Primary Outcomes (1)

• Change From Baseline to Week 8 in Yale Global Tic Severity Scale (YGTSS) Total Tic Score (TTS).

  The YGTSS is a semi-structured clinical interview designed to measure current (time frame of the past 1 week) tic severity. This scale consists of a tic inventory, with 5 separate rating scales to rate the severity of symptoms, and an impairment ranking. Ratings are made along 5 different dimensions on a scale of 0 to 5 for motor and vocal tics each, including number, frequency, intensity, complexity, and interference. Summation of these 10 scores (ie, 0-50) provides a TTS that was the primary outcome measure in this trial. The YGTSS ranking of impairment score rated on a 50-point scale anchored from 0 (no impairment) to 50 (severe impairment) to assess impairment experienced in areas of self-esteem, family life, social acceptance, and school scores.
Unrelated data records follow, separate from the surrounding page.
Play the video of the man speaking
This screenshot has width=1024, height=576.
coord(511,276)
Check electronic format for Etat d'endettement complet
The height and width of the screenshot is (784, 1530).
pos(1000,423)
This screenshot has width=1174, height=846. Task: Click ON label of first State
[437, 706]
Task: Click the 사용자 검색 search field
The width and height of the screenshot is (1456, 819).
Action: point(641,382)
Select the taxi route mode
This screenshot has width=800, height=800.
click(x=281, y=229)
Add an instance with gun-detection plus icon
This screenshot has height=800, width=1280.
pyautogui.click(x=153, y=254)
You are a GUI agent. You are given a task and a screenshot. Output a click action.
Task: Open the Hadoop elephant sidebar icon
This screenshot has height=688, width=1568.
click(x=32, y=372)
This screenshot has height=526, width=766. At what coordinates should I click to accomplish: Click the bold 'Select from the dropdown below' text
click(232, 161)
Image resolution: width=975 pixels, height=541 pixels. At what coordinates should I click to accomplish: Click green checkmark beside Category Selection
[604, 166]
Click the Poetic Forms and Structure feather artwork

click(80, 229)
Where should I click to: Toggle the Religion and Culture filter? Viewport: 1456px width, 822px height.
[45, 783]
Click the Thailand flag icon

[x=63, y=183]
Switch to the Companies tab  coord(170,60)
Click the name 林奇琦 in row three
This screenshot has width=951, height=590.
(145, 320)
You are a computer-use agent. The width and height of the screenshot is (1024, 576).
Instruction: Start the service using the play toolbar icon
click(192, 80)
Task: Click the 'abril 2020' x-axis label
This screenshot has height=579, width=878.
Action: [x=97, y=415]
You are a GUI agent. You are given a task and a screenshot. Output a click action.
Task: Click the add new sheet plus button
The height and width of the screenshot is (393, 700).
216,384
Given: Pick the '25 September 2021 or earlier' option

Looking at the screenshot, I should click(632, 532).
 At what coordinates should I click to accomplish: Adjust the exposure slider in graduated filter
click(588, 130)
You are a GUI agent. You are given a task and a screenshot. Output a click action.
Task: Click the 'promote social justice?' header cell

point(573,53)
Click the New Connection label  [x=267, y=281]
This is a fully validated scale in adults and has become a standard instrument for the evaluation of the severity of TD in children.

  Baseline to Week 8

Secondary Outcomes (5)

• Change in Clinical Global Impressions Scale-Tourette's Syndrome (CGI-TS) Score at Week 8.

  Week 8

• Mean Change From Baseline to Endpoint (Week 8) in Total YGTSS Score

  Baseline to Week 8

• Mean Change From Baseline to Endpoint (Week 8) in CGI-TS Severity Score

  Baseline to Week 8

• Response Rate

  Week 8

• Treatment Discontinuation Rate

  Week 8

Study Arms (3)

Placebo

PLACEBO COMPARATOR

Matching Placebo Once-Daily

Drug: Placebo

Aripiprazole 5 mg or 10 mg

EXPERIMENTAL

Aripiprazole 5 mg or 10 mg Immediate Release Once-Daily

Drug: Aripiprazole

Aripiprazole 10 mg or 20 mg

EXPERIMENTAL

Aripiprazole 10 mg 20 mg Immediate Release Once-Daily

Drug: Aripiprazole

Interventions

Aripiprazole DRUG

Once-daily, tablet

Also known as: Abilify

Aripiprazole 10 mg or 20 mg; Aripiprazole 5 mg or 10 mg

Placebo DRUG

Placebo

Eligibility Criteria

• Age: 7 Years - 17 Years
• Sex: all
• Healthy Volunteers: No
• Age Groups: Child (0-17)

You may qualify if:

• male or female, 7 to 17 year old (inclusive) at the time of signing consent
• meets DSM-IV-TR diagnostic criteria for Tourette's Disorder
• Presenting tic symptoms cause impairment in the subject's normal routines, which include academic achievement, occupational functioning, social activities, and/or relationships
• Females of childbearing potential must have a negative pregnancy test, must be practicing acceptable double-barrier methods of contraception and must not be pregnant or lactating
• Written informed consent obtained from a legally acceptable representative \& informed assent at Screening as applicable by trial center's IRB/IEC
• The subject, designated guardian(s) or caregiver(s) are able to comprehend and satisfactorily comply with the protocol requirements, as evaluated by the investigator

You may not qualify if:

• Clinical presentation and/or history, consistent with another neurologic condition that may have accompanying abnormal movements
• History of schizophrenia, bipolar disorder, or other psychotic disorder
• Subject receiving psychostimulants for treatment of ADD/ADHD and who have developed and/or had exacerbations of tic disorder after initiation of stimulant treatment
• Currently meets DSM-IV-TR criteria for a primary mood disorder
• Severe Obsessive Compulsive Disorder (OCD)
• Taken aripiprazole within 30 days of the Screening visit
• Received any investigational agent in a clinical trial within 30 days prior to Screening, enrolled in studies 31-12-272, 31-12-273, 31-12-274; or who were randomized into a clinical trial with Once-daily aripiprazole at any time
• History of neuroleptic malignant syndrome
• Sexually active patients not using 2 approved methods of contraception
• Females breastfeeding or pregnant (positive blood pregnancy test prior to receiving trial drug)
• Risk of committing suicide
• Body weight lower than 16 kg
• Taken neuroleptic or antiparkinson drugs \< 14 days prior to randomization
• Requiring cognitive behavioral therapy (CBT) for Tourette's during trial
• Subject meets DSM-IV-TR criteria for any significant psychoactive substance use disorder within the past 3 months

Sponsors & Collaborators

• Otsuka Pharmaceutical Development & Commercialization, Inc.: lead

Study Sites (75)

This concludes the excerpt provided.